___ Text provided ___

Contents
Python data structures (compared to R)
   Feb 4, 2022     13 min read     - Comments

Learning Python for R users

Comparative view of R and Python

R and python are both extensive used in the field of data science and bioinformatics. Different people start learning programming from either languages. So it will be very helpful to see what are the common data structures in both languages so that you don’t have to invent the wheel again and again.

Data Structures

Both the languages have their own set of data formats to represent similar kind of data. It is important to understand the subtle differences between them.

___

## Work task
Repeat everything from "Both the languages" down to "differences between them." in the post on Python and R data structures above, word for word.

___ Record extracts ___

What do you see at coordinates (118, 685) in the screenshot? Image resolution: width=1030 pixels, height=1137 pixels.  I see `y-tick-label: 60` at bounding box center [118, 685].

___
___ Record extracts ___

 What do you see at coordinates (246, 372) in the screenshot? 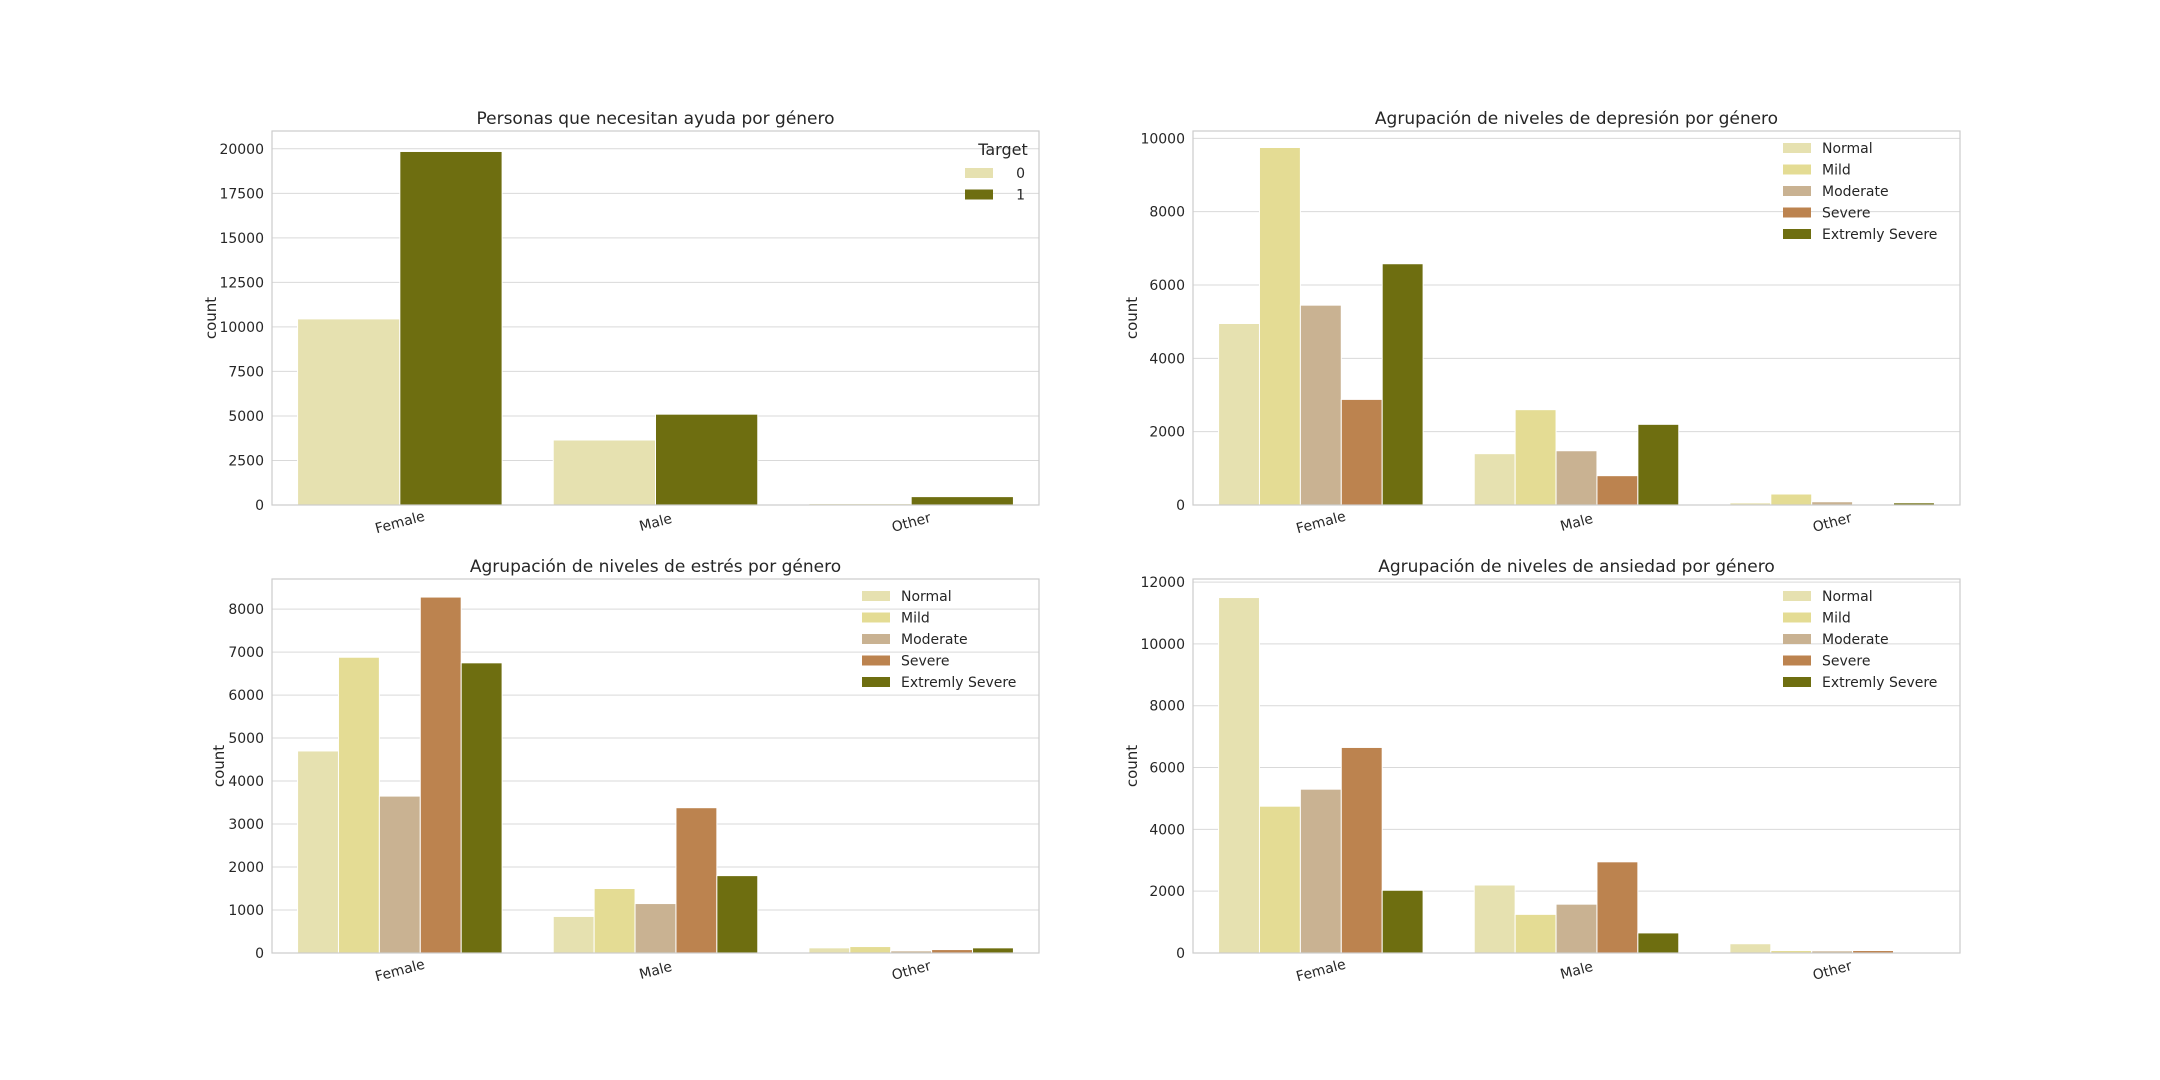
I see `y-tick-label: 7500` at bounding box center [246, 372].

___

## Worked solution
Both the languages have their own set of data formats to represent similar kind of data. It is important to understand the subtle differences between them.